Begin INPUT DATA
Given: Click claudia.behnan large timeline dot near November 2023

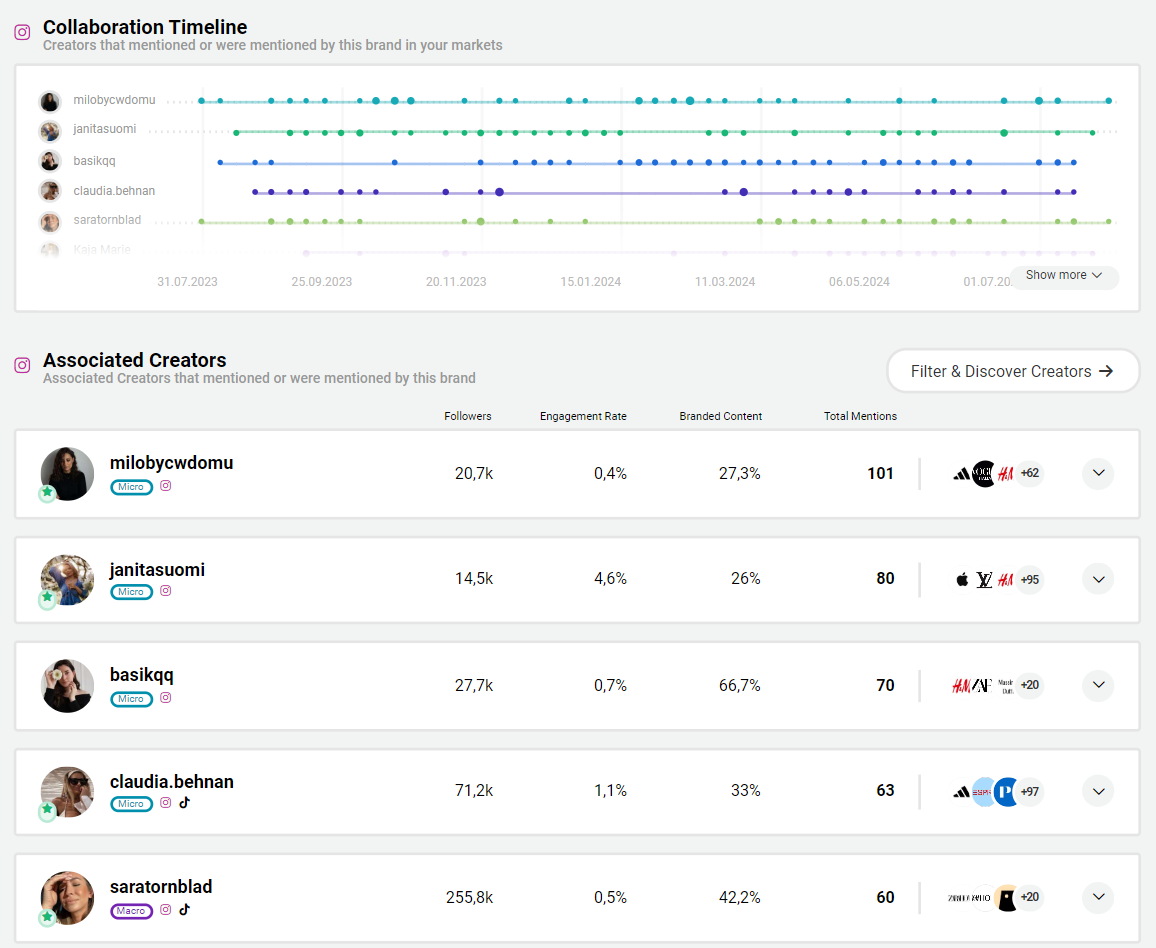Looking at the screenshot, I should 499,192.
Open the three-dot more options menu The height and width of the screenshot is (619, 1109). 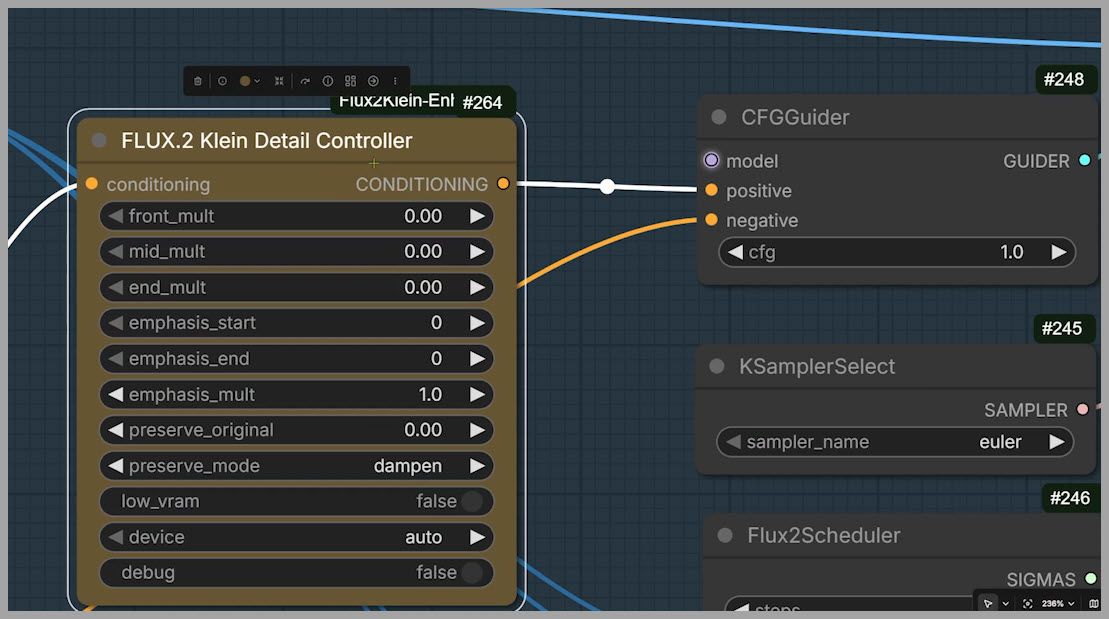395,81

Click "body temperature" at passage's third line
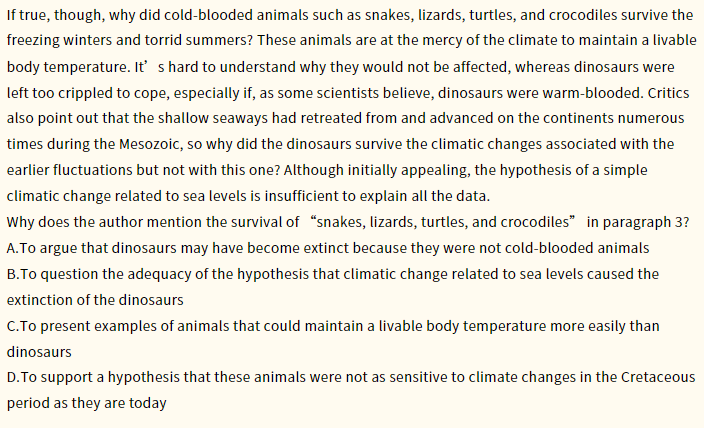click(x=68, y=67)
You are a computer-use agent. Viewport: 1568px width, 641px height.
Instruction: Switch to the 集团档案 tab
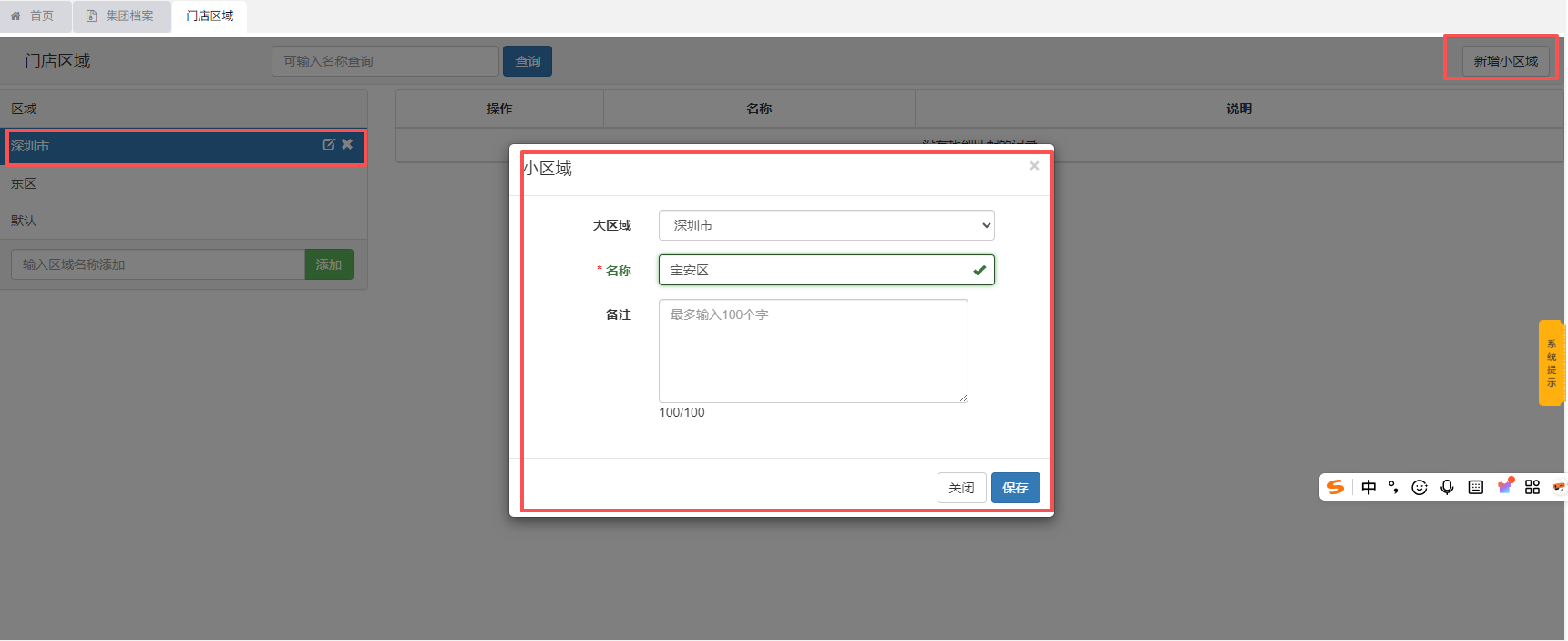[121, 16]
End INPUT DATA
PROMPT —
Recast everything from the line containing "You are a computer-use" down to the end of the rows as a Markdown table with the columns "No." and "Line", numbering each line and omitting blank lines. Leave the pictures out of the table.

REPLY TO THE EXERCISE —
| No. | Line |
|---|---|
| 1 | You are a computer-use agent. Viewport: 1568px width, 641px height. |
| 2 | Instruction: Switch to the 集团档案 tab |
| 3 | [121, 16] |